[Data extracted from a collection]
========
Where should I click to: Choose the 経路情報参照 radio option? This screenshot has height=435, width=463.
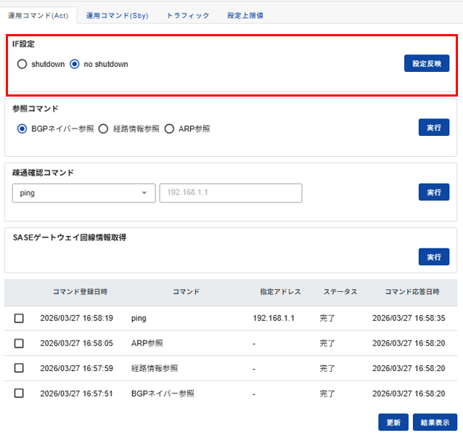(x=103, y=129)
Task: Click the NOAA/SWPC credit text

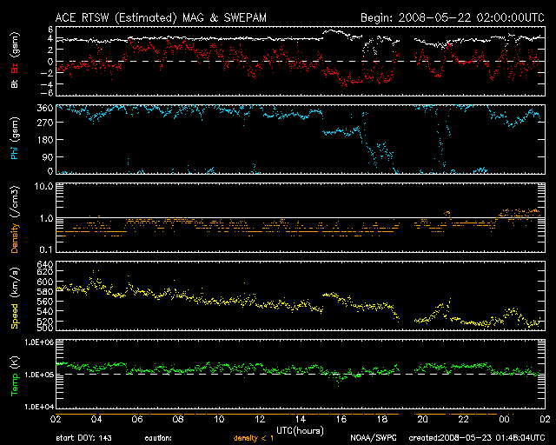Action: (x=374, y=438)
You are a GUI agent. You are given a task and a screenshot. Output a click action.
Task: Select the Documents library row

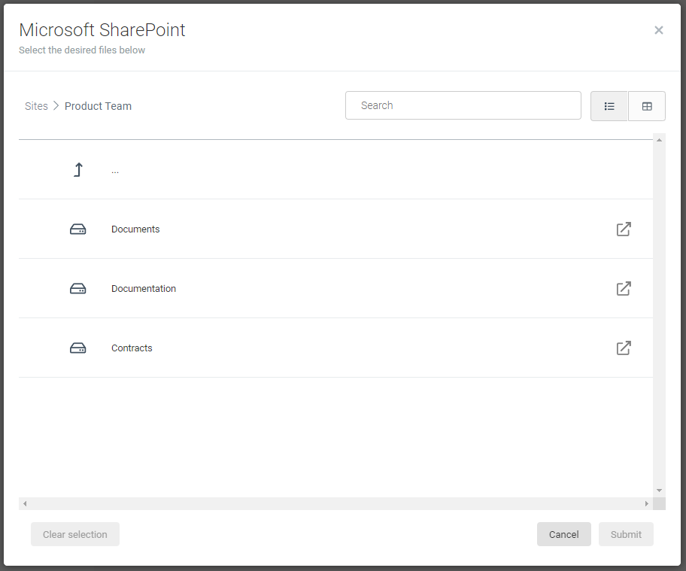(301, 229)
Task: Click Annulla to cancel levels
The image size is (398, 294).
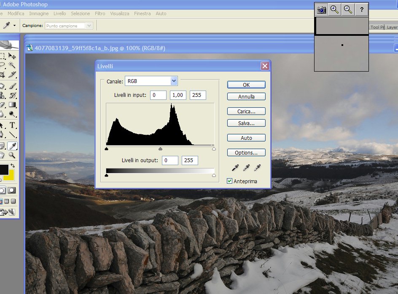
========
- _What you need to do_
Restate the lines above from the one containing "Task: Click the NOAA/SWPC credit text" through the one containing "Task: Click Annulla to cancel levels", inclusive, exactly and without pictures.

- _Task answer_
Task: Click the NOAA/SWPC credit text

Action: (x=374, y=438)
You are a GUI agent. You are given a task and a screenshot. Output a click action.
Task: Select the Documents library row

(301, 229)
Task: Click Annulla to cancel levels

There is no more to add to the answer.